Because of the incomprehensible generosity
of my beloved wife, I was blessed to undertake one of those oh-so-dreaded
experiences that have the potential of mind-boggling pain and agony. That’s right.
What else could it be? I went to
the dentist. Chris made us appointments
for some time in October, but they called and offered to move her appointment
because of a cancellation. Mind you, it
was supposed to be her appointment they were offering to move up, not
mine. But that loving wife of mine,
thinking only that should I end up having back surgery I might miss out on my
appointment, so graciously requested that she be allowed to give up her spot to
her back-damaged husband. They
agreed. I mean, after all, who doesn’t want
to help out senior citizen? Looks good
on their resume, I guess.
So I rushed out after water therapy to be
on time for a dental cleaning. That’s
all it was supposed to be for. Of course
I had to fill out a boatload of paperwork relating to insurance and my
medications and my medical history. I
thought they had all this stuff from the last time I was there. I was quite the compliant patient,
though. No arguments from me. And once I turned in the paperwork they
immediately called me back with that ominous, “Mr. Vaughan?” voice.

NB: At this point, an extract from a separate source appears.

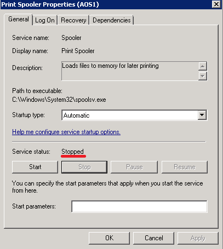This screenshot has height=249, width=223.
Task: Expand the Startup type dropdown arrow
Action: coord(202,115)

The hygienist was very nice. Did some preliminary preparation things, like
look at my history, which led her to ask, “Have you been to a dentist anywhere
else since the last time you were here?”
Oh, no. Not me. I assured her I was as loyal as a puppy
dog. Yes, I really said that. The thing was, the guy who was my dentist hadn’t
been there for several years. I think he
retired. So that meant a whole array of
x-rays and baseline tests. Great
fun. When she left to develop the x-rays
I snuck off to make a quick bathroom break.
Wasn’t quick enough, though. She beat
me back by a few seconds. It was worth it.
Though, to see the puzzled look on her face.
She told me she had never lost a patient like that. I told her I was happy to oblige in furthering
her scrapbook of experiences.
And then she started her work in
earnest. And it didn’t take long to
discover that I am an unbelievable anomaly to the dental world. I have essentially perfect teeth and perfect
gums. Oh, and I haven’t been to a
dentist in (drumroll here) … thirteen years.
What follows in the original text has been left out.